At Bar Lucio, the marble bar is piled high with Italian treats like sfogliatelle, code d’aragosta, and Nutella-filled mini bomboloni. The fridge is loaded with panini and focaccia and tramezzini (sandwiches). The blue and white tiles are offset by dark herringbone floors and rattan bistro chairs. No, this is not a hole-in-the-wall bar in the back streets of Naples – it’s a corner block on Lenthall Street, in the very un-Italian suburb of Kensington.
“Kensington is a wonderful suburb,” says owner and master pizzaiolo Lucio De Falco. “I can’t wait to start serving my customers Aperol Spritz out here on the terrace.”
De Falco is well known for making some of Sydney’s best pizza. His award-winning Darlinghurst eatery, Lucio’s Pizzeria, is an institution, with a second venue in nearby Zetland. It’s at the Zetland property that he personally bakes the bread and focaccia he sells at Bar Lucio.
The cafe and bar’s menu is large considering the venue’s small size. There’s parigina, a popular Neapolitan-style pizza topped with ham, tomato and cheese, and covered in puff pastry. On the day Broadsheet visited, there were two focaccia choices: one with deli-meat-of-the-moment mortadella, pistachio and rocket, and another with caponata, ricotta and rocket. A woodfired panino – pizza dough cut and stuffed with rocket, tomato, mozzarella and prosciutto – is proving to be among the most popular of De Falco’s dishes. “People love it,” he says.

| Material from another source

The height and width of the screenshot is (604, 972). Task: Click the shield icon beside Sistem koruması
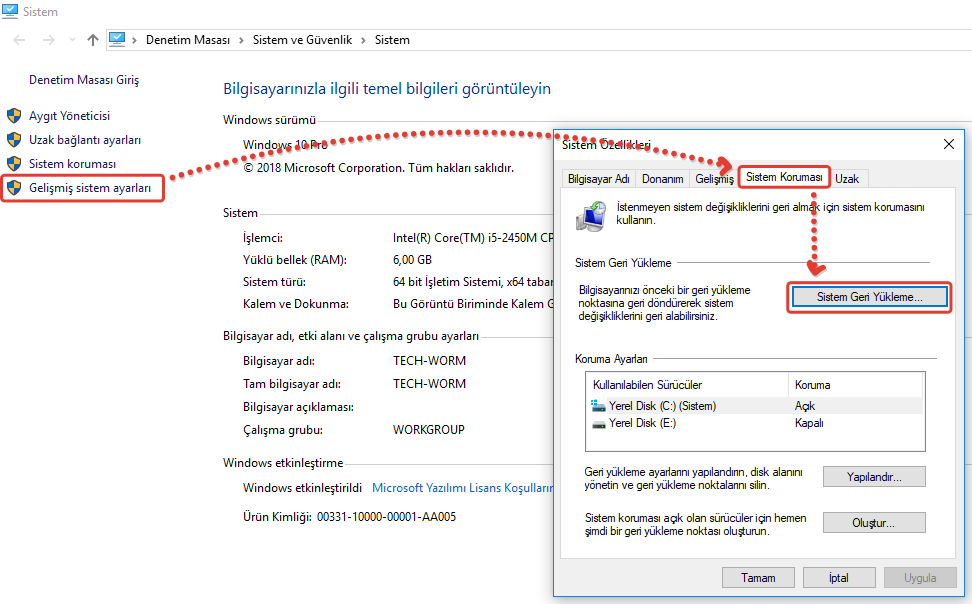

Then there’s the tramezzino – a sandwich designed to eat when you’re not really hungry – made on soft white bread with the crusts cut off, usually filled with prosciutto or tuna.
“In north Italy, it’s a very popular snack to have when you have a drink,” De Falco says. “You eat it when you’re not hungry but feel like eating.” Now that’s a sandwich we can get behind.
But it’s the caffe del nonno, or “grandpa’s coffee”, that’s really causing a stir. Often served as a dessert, the creamy, cold drink was dreamt up by caffeine-loving Neapolitans so they could continue drinking coffee during the hot summer months.
The pastries are baked in-house daily, and there are two that are almost mandatory. Code d’aragosta – which translates as lobster tail – is a light, shell-shaped puff pastry filled with Chantilly cream and cherry; and the sfogliatella Napoletana is puff pastry filled with ricotta and orange. “In Naples, every Sunday after lunch the family will go to the pastry shop and buy a big selection of pastries,” De Falco says. “But there are two that you always have on the table after lunch. You can have other things ... but these two? You must always have them.”